Perspective

Dans une diatribe génocidaire, Trump promet de ramener l'Iran «à l'âge de pierre»

De la fumée s'élève après une frappe aérienne israélienne sur un bâtiment près de la route de l'aéroport à Beyrouth, au Liban, le mardi 31 mars 2026. [AP Photo/Hassan Ammar]

Dans une allocution télévisée diffusée mercredi en prime time, le président américain Donald Trump a déclaré que l'objectif des États-Unis dans la guerre contre l'Iran était la destruction de la société iranienne. «Nous sommes en passe d'atteindre tous les objectifs militaires américains très prochainement. Nous allons les frapper extrêmement fort au cours des deux à trois prochaines semaines. Nous allons les ramener à l'âge de pierre», a affirmé Trump.

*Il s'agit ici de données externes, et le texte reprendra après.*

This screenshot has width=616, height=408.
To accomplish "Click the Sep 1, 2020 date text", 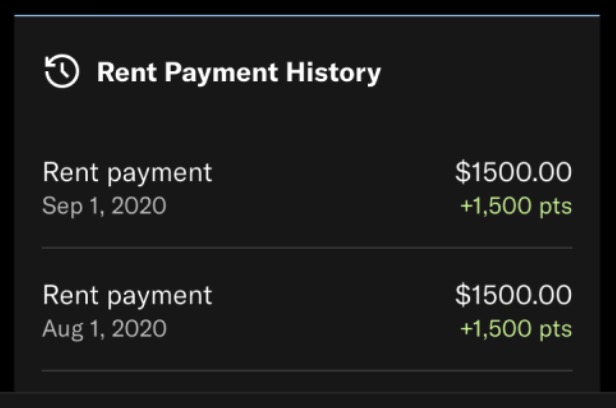I will pyautogui.click(x=104, y=206).
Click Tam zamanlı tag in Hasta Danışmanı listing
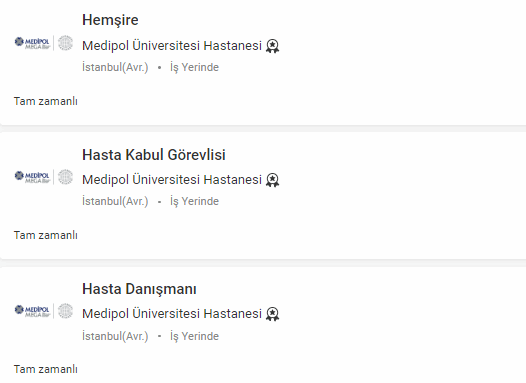 46,369
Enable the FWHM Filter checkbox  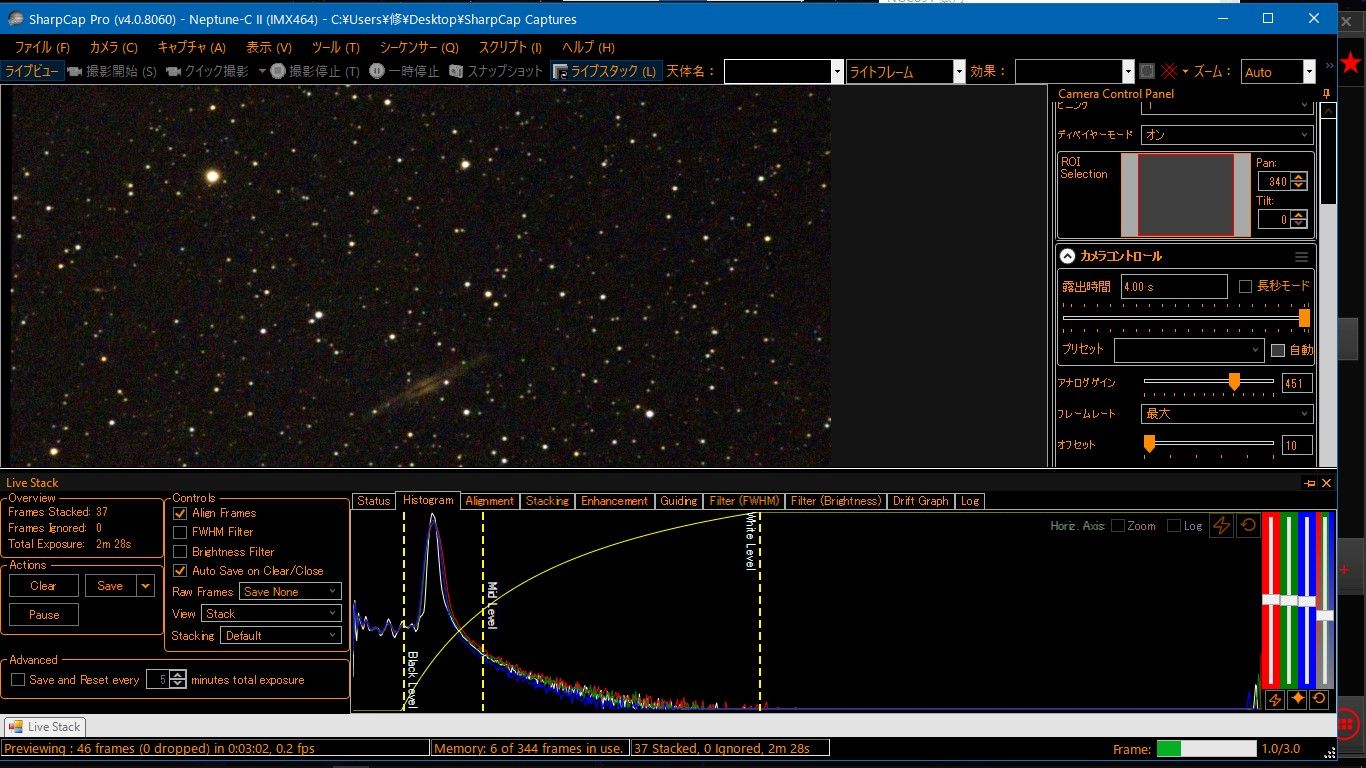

Trump a menacé de frapper «durement et probablement en même temps absolument chacune de leurs centrales électriques» si le gouvernement iranien n'acceptait pas ses exigences. «Nous n'avons pas encore touché à leurs installations pétrolières, même si c'est la cible la plus facile, car cela ne leur laisserait pas la moindre chance de survie ni de reconstruction. Mais nous pourrions les frapper et elles seraient anéanties, sans que le régime puisse rien y faire.»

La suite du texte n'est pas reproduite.